A solvent company can be allowed to opt for voluntary liquidation under the Code. The appointment of liquidator is decided upon by the shareholders at the same general meeting of shareholders wherein the resolution approving voluntary liquidation is passed and NCLT has a role to play at the final stage of filing of application for dissolution. Creditors' approval by 2/3rd majority is sufficient if there is a debt.

Winding up by NCLT

Section 271 of the Companies Act provides for winding up by way of member's special resolution or an application of Registrar for non-filing of Financials for 5 consecutive years and for other reasons set out under the law. This type of winding up process has significant involvement of NCLT as well dependence on the company liquidator and the creditors. If a company defaults in repayment of loan or advances, then the only option before the creditor is to take the company to insolvency through the route under the Code and creditors cannot opt for winding under section 271 of companies Act.

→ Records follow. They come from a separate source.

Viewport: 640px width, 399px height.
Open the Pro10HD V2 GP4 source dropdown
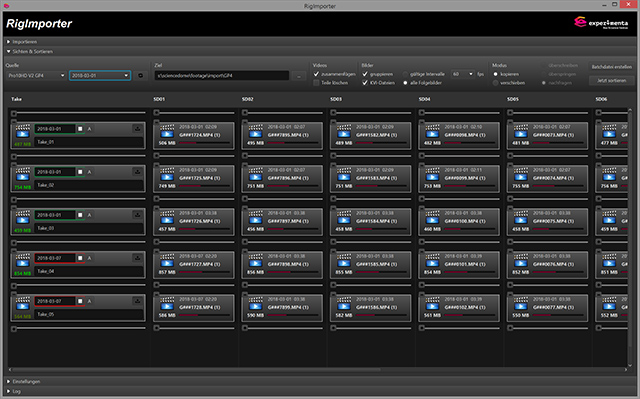[36, 75]
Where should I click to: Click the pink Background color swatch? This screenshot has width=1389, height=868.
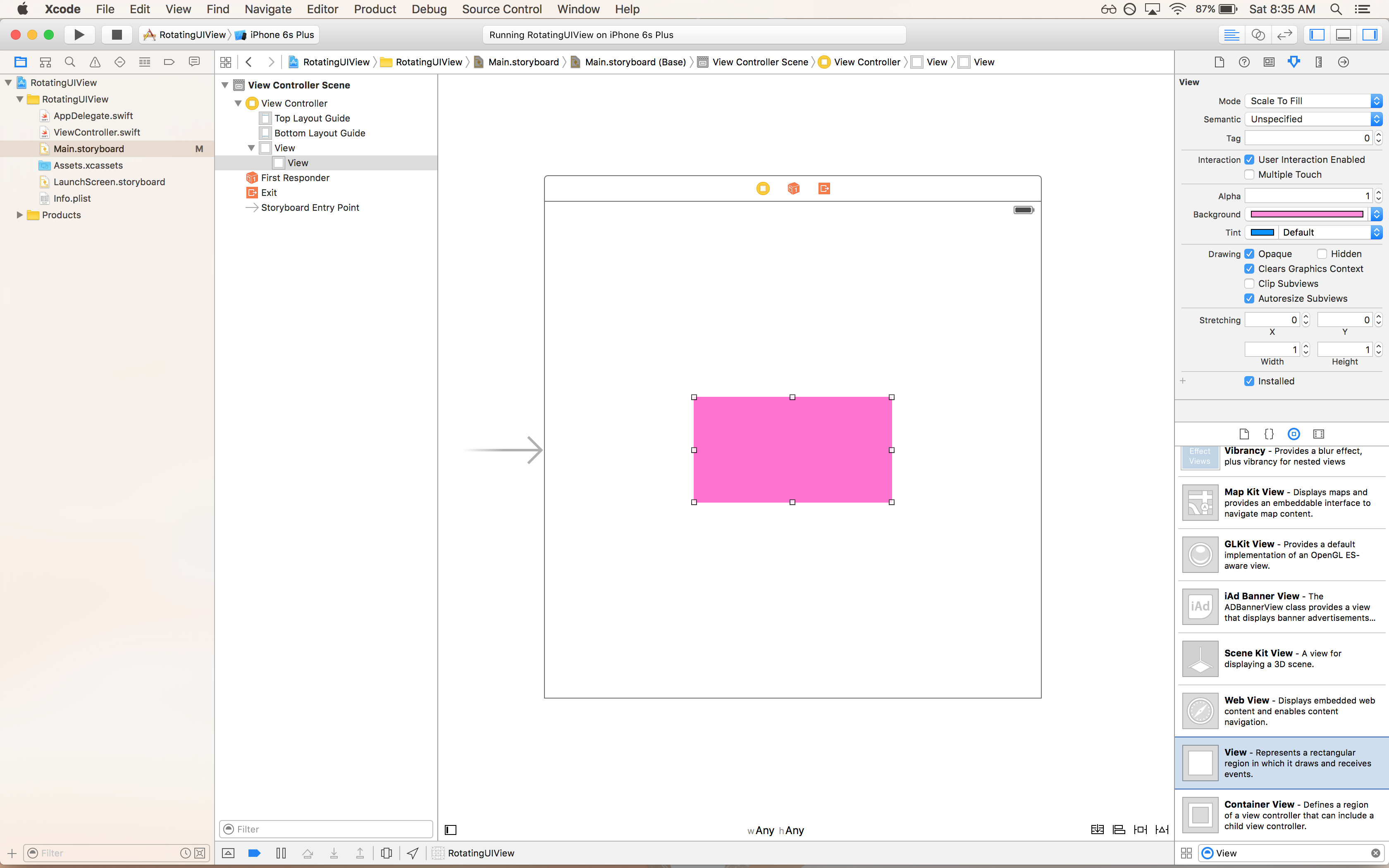pyautogui.click(x=1306, y=214)
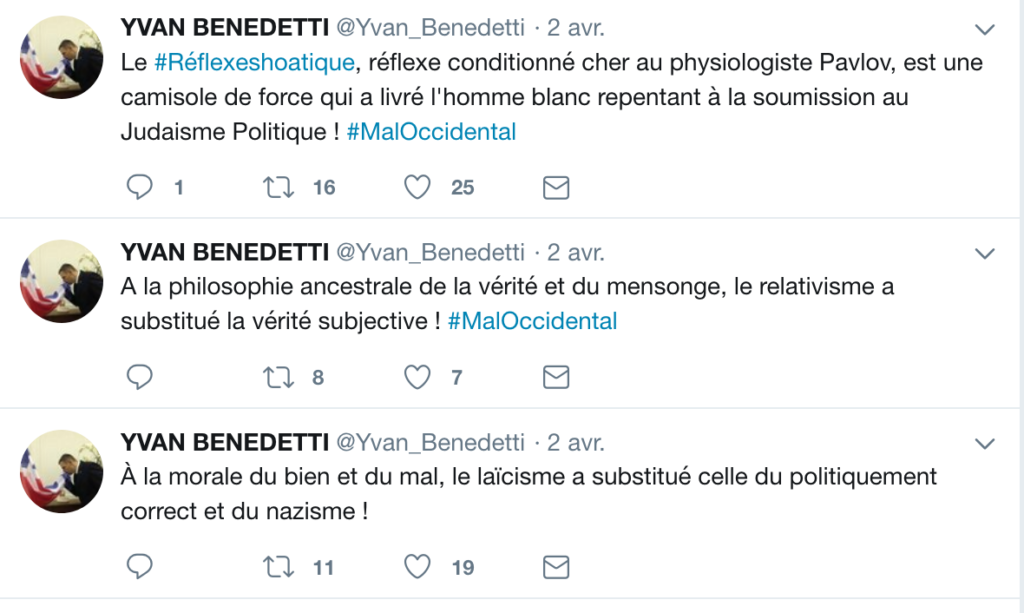Click the reply icon on the first tweet
Screen dimensions: 1024x613
pyautogui.click(x=141, y=187)
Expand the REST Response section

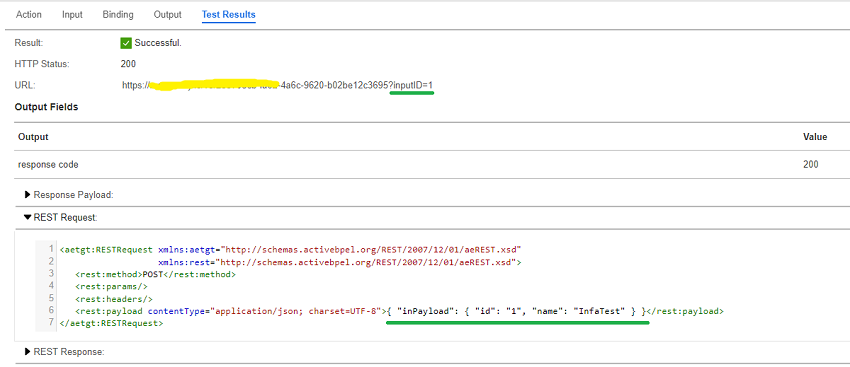pos(65,352)
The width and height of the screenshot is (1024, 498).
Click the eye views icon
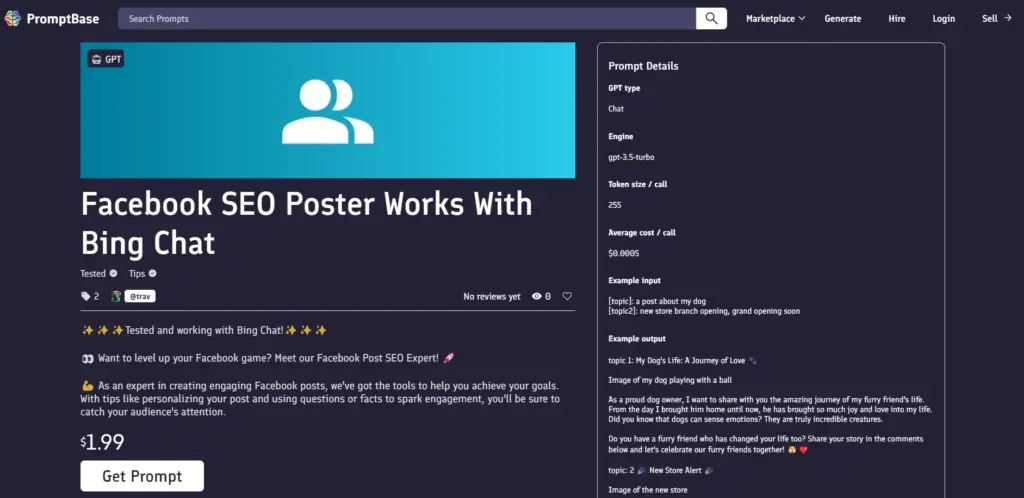[537, 296]
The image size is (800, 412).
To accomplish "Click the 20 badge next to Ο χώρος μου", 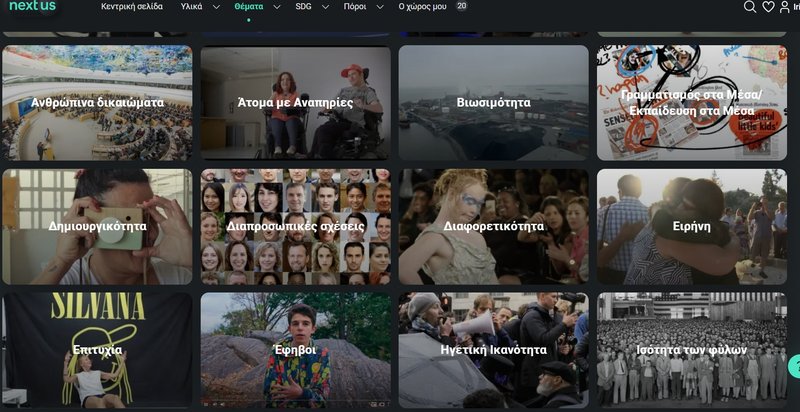I will [x=461, y=6].
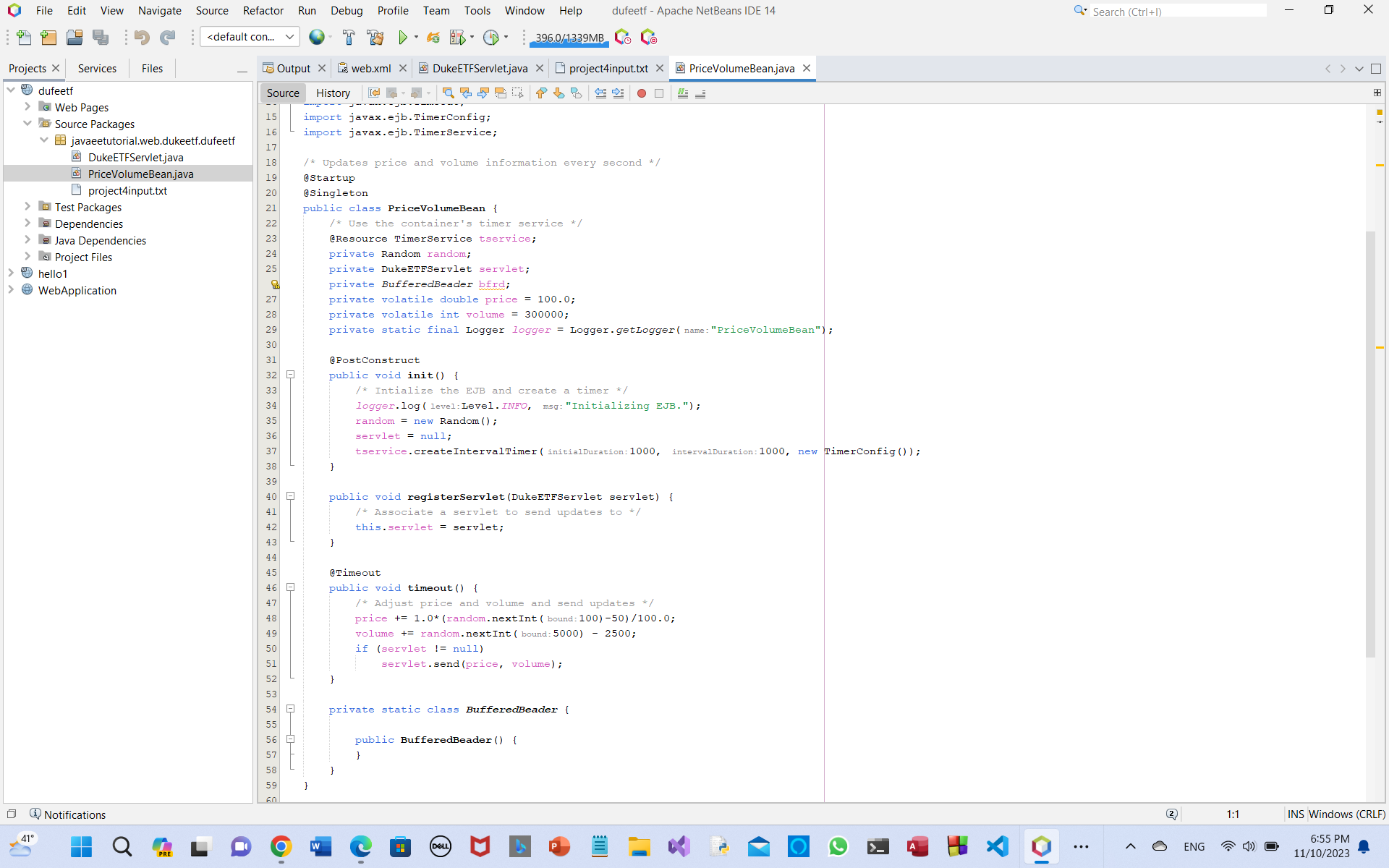Image resolution: width=1389 pixels, height=868 pixels.
Task: Select DukeETFServlet.java in project tree
Action: [x=135, y=158]
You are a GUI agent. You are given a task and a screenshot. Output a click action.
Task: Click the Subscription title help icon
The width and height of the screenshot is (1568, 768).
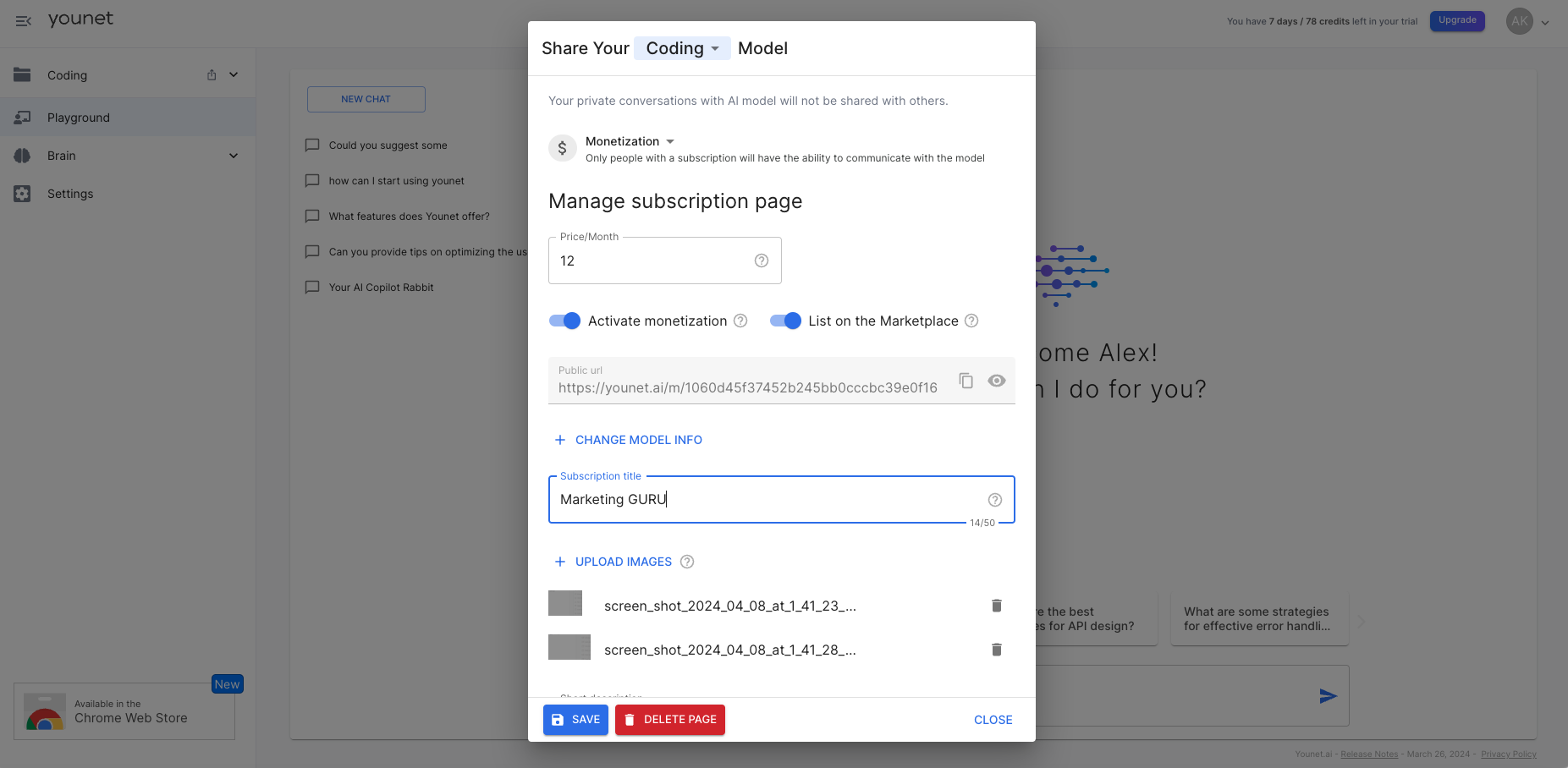coord(995,500)
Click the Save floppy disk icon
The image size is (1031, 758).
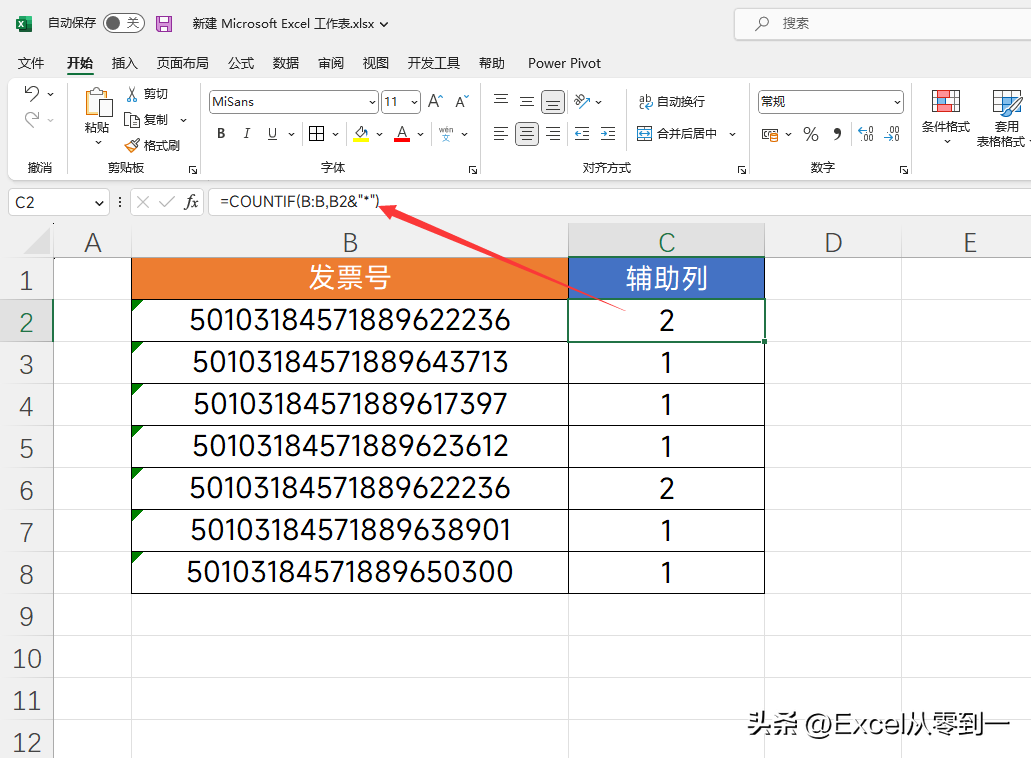point(165,23)
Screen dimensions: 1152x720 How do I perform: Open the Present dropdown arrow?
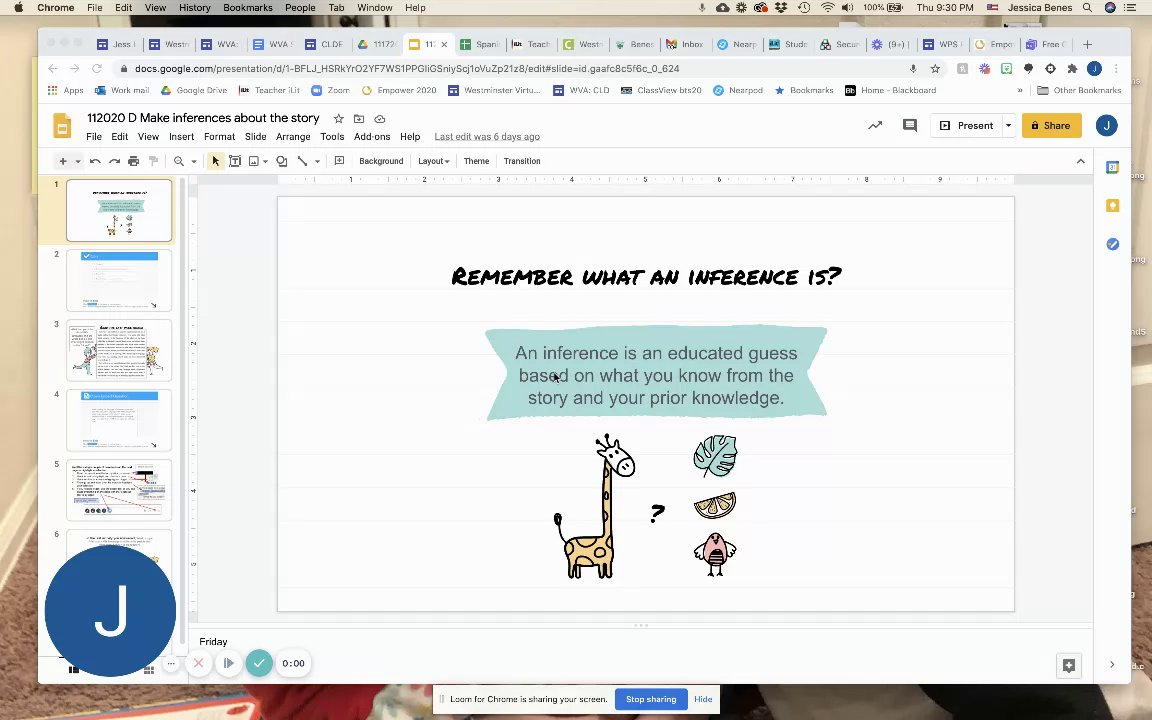[x=1008, y=126]
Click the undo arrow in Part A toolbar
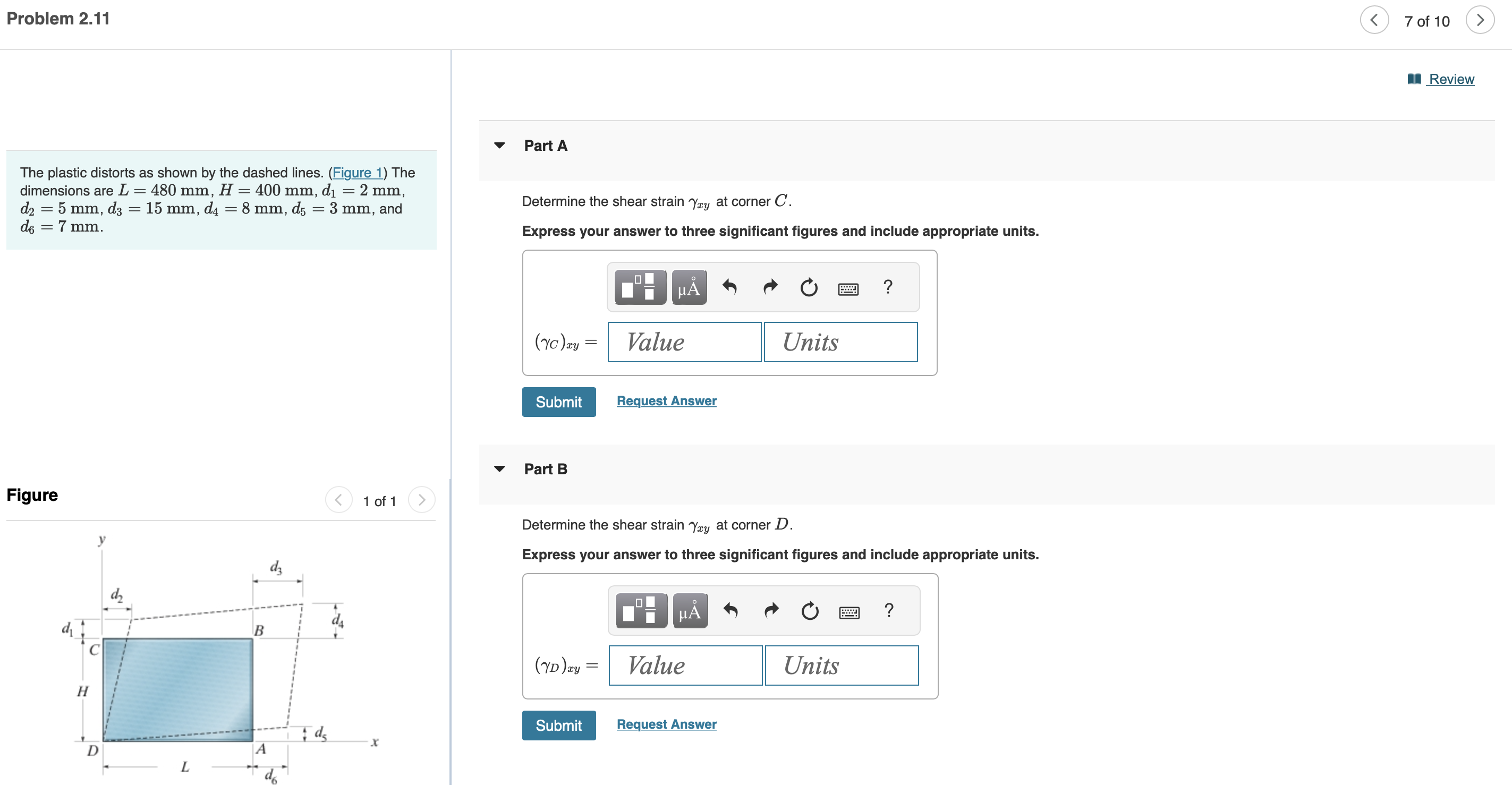Screen dimensions: 1512x785 729,287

Mergers and amalgamation of Companies

In merger/ acquisition Transferor Company dissolves pursuant to the scheme. Company dissolves irrespective of its existing liabilities, provided that due assent is received from the shareholders and creditors, as well as approval of the scheme by the NCLT. A fast-track merger is also possible for specified categories of companies. For fast-track merger, the concerned authority is the Central Government/regional director.

Summary liquidation

Section 361 of the Companies Act deals with the summary liquidation procedure for certain classes of companies. The long winding up rules applies to both the modes, section 270 as well as section 361 of the Companies Act.

Insolvency Liquidation

An insolvency process under code can be initiated by the creditors, either financial creditor under section 7 or operational creditor under section 9, upon default in payment by the company. NCLT is an adjudicating authority and all activities, decisions and progress have to report to NCLT. Liquidation process follows, if resolution fails. The company can also opt for self-filing under section 10 of the Code.

Striking-off Company

Section 248 of the Companies Act allows companies having no operations/ nil assets and liabilities to dissolve the company in a quick and easy manner, substantially reducing dependence on a professional and on representation before the NCLT, unless an appeal for revival is filed.

Processes such as insolvency or merger/ acquisitions are comparatively lengthy as well as costly process. Company's choice of option depends on factors like time, cost and other commercial considerations. When the code was introduced one of the aim was to reduce the time involved for closure of the company or the revival of businesses, but the present reality is that NCLTs are over-burdened with matters, the timelines are further extended and leading to unwarranted delay. Data reveals that out of the total number of cases before NCLT, more than half are under Code alone, and the remaining matters deals with oppression and mismanagement, revival of companies etc.

Conclusion

Even if there are various options for exit, yet there is a need to revamp the infrastructural set-up so as to speed up the success rate. Whatever is exit route, it should take care of the interest involved of other stakeholders like employees, creditors, shareholders, revenue authorities etc. The burden on NCLT needs to be reduced. It can be done by setting up more benches and mandatory imposition of a fine for frivolous litigation. The law needs to be sufficiently equipped with penal provisions for discouraging unhealthy conduct of those stakeholders who might act with self-serving interests to the detriment of others. It is very important to understand that if we are making entry into business easy for people, then it has to be equally balanced by creating an easy exit route,otherwise it will only demotivate ventures with a high-risk element from entering into the market.